▶ **PROVIDED DATA**

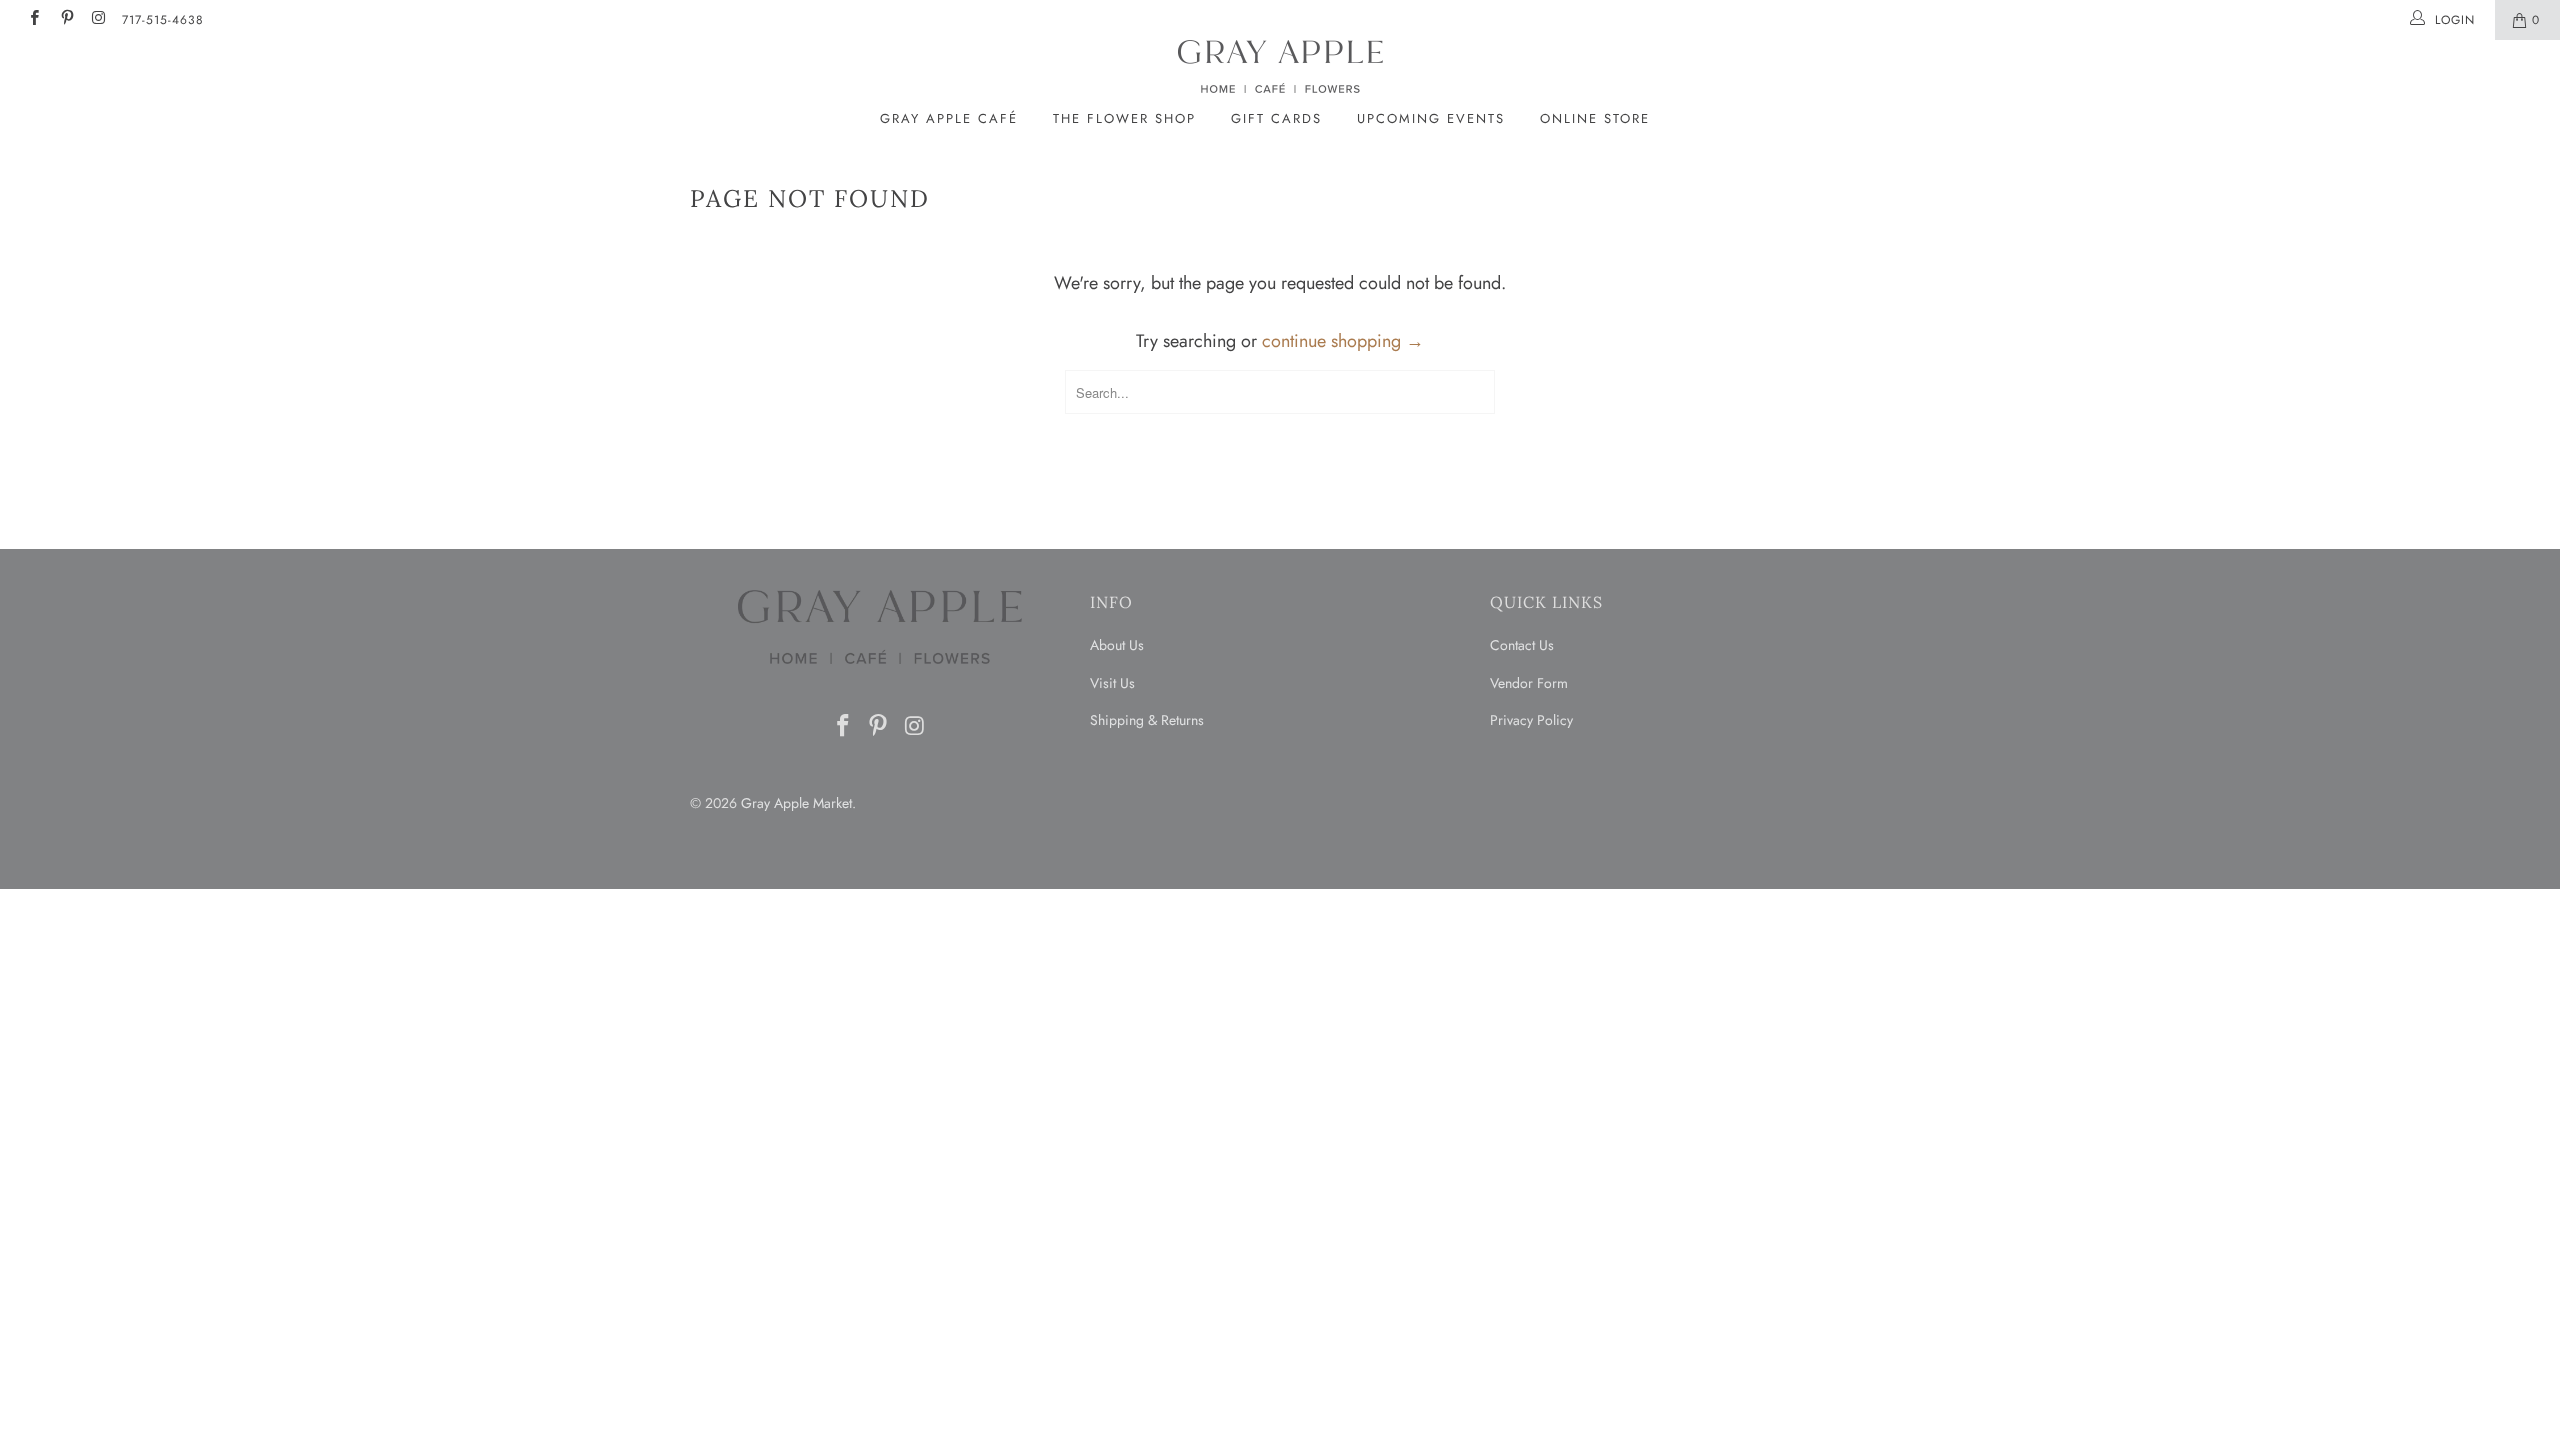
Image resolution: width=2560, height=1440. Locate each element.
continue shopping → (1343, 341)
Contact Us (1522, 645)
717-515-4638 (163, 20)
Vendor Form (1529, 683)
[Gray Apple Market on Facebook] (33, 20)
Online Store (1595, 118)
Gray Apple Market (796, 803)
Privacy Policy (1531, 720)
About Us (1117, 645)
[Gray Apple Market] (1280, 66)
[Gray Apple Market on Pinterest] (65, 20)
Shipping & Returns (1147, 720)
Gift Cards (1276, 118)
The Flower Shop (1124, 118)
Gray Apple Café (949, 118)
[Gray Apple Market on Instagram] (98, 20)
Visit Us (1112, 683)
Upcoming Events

--

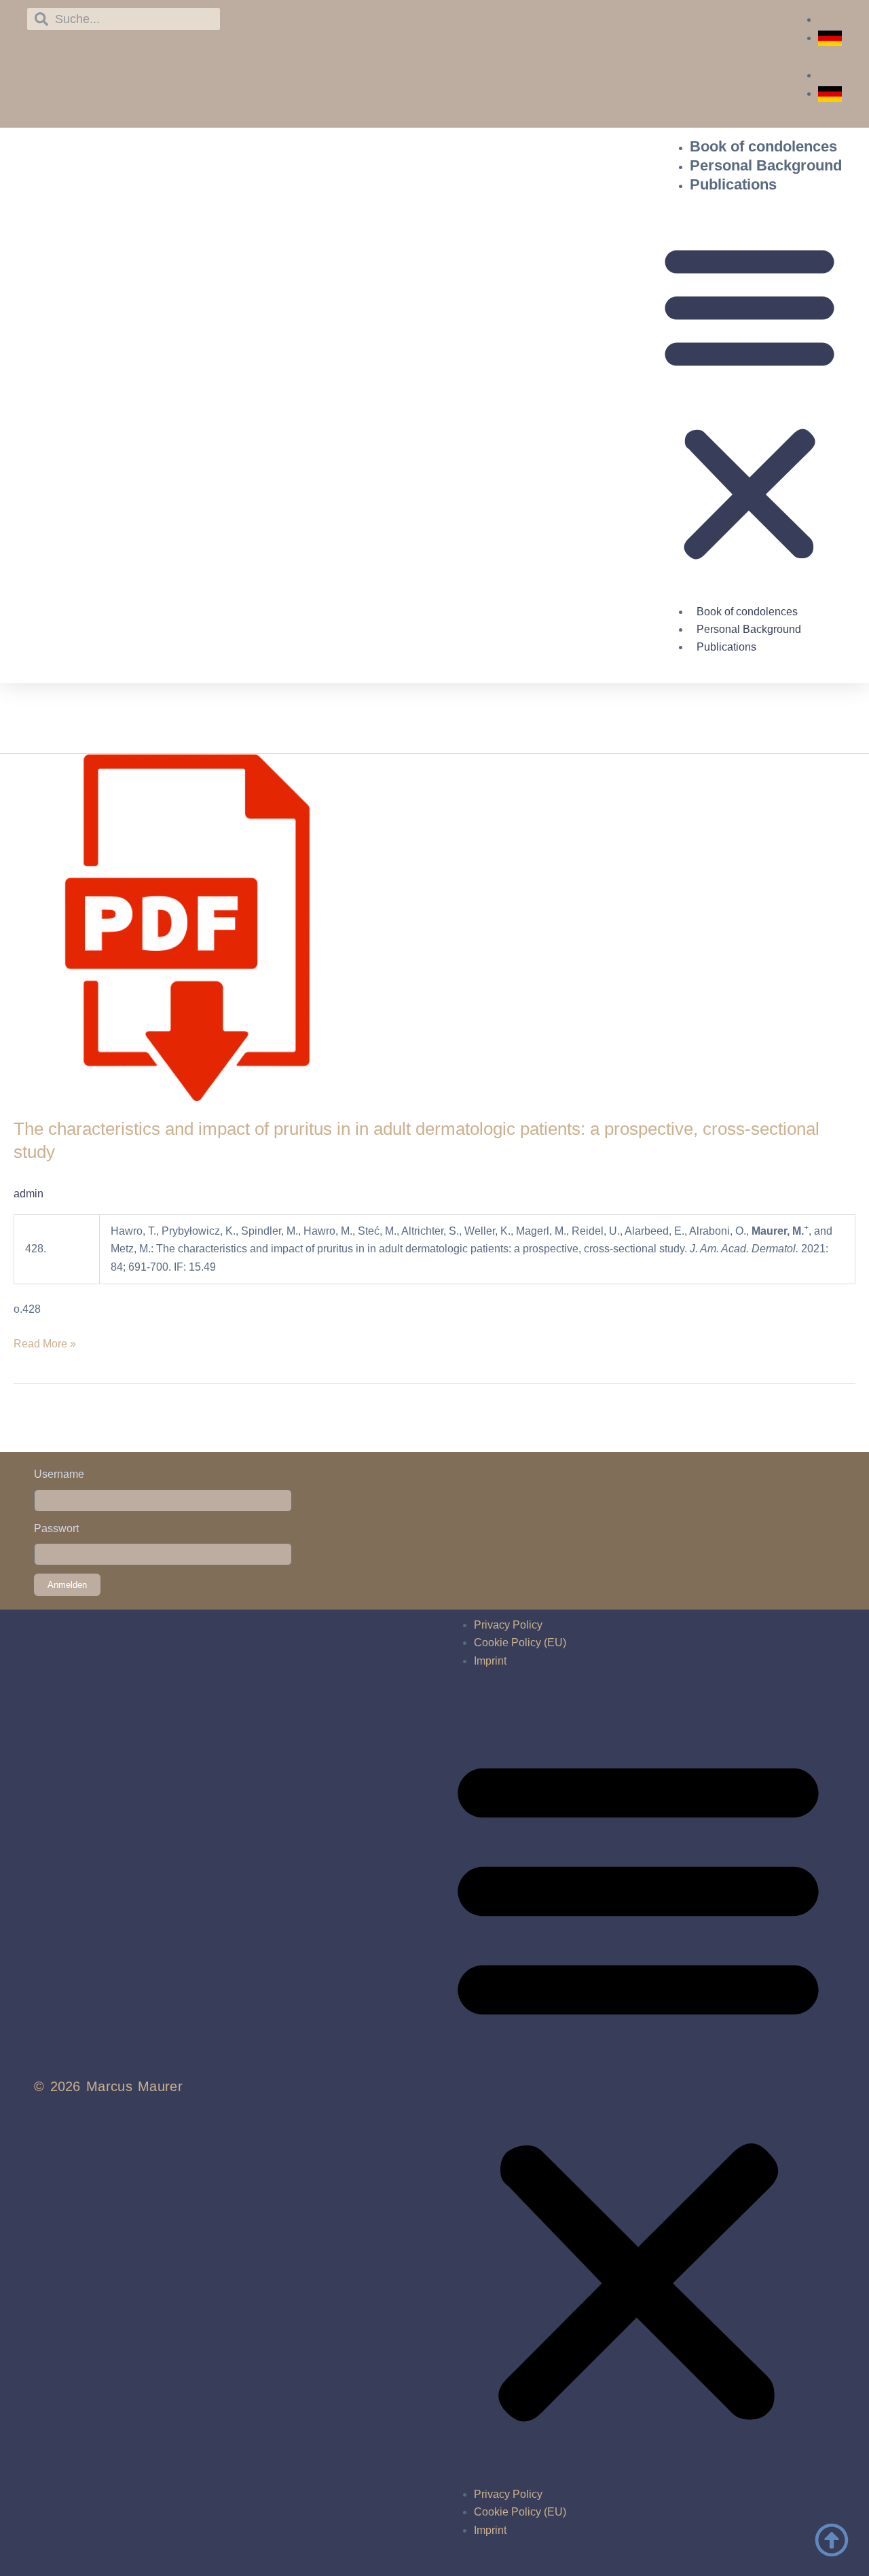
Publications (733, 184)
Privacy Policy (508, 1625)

▶ **EXERCISE INSTRUCTIONS**
In the listing above, find the line with "Privacy Policy (1531, 720)" and the line with "Upcoming Events"; output exactly those lines and all lines between them.

▶ **FINISHED TASK**
Privacy Policy (1531, 720)
About Us (1117, 645)
[Gray Apple Market] (1280, 66)
[Gray Apple Market on Pinterest] (65, 20)
Shipping & Returns (1147, 720)
Gift Cards (1276, 118)
The Flower Shop (1124, 118)
Gray Apple Café (949, 118)
[Gray Apple Market on Instagram] (98, 20)
Visit Us (1112, 683)
Upcoming Events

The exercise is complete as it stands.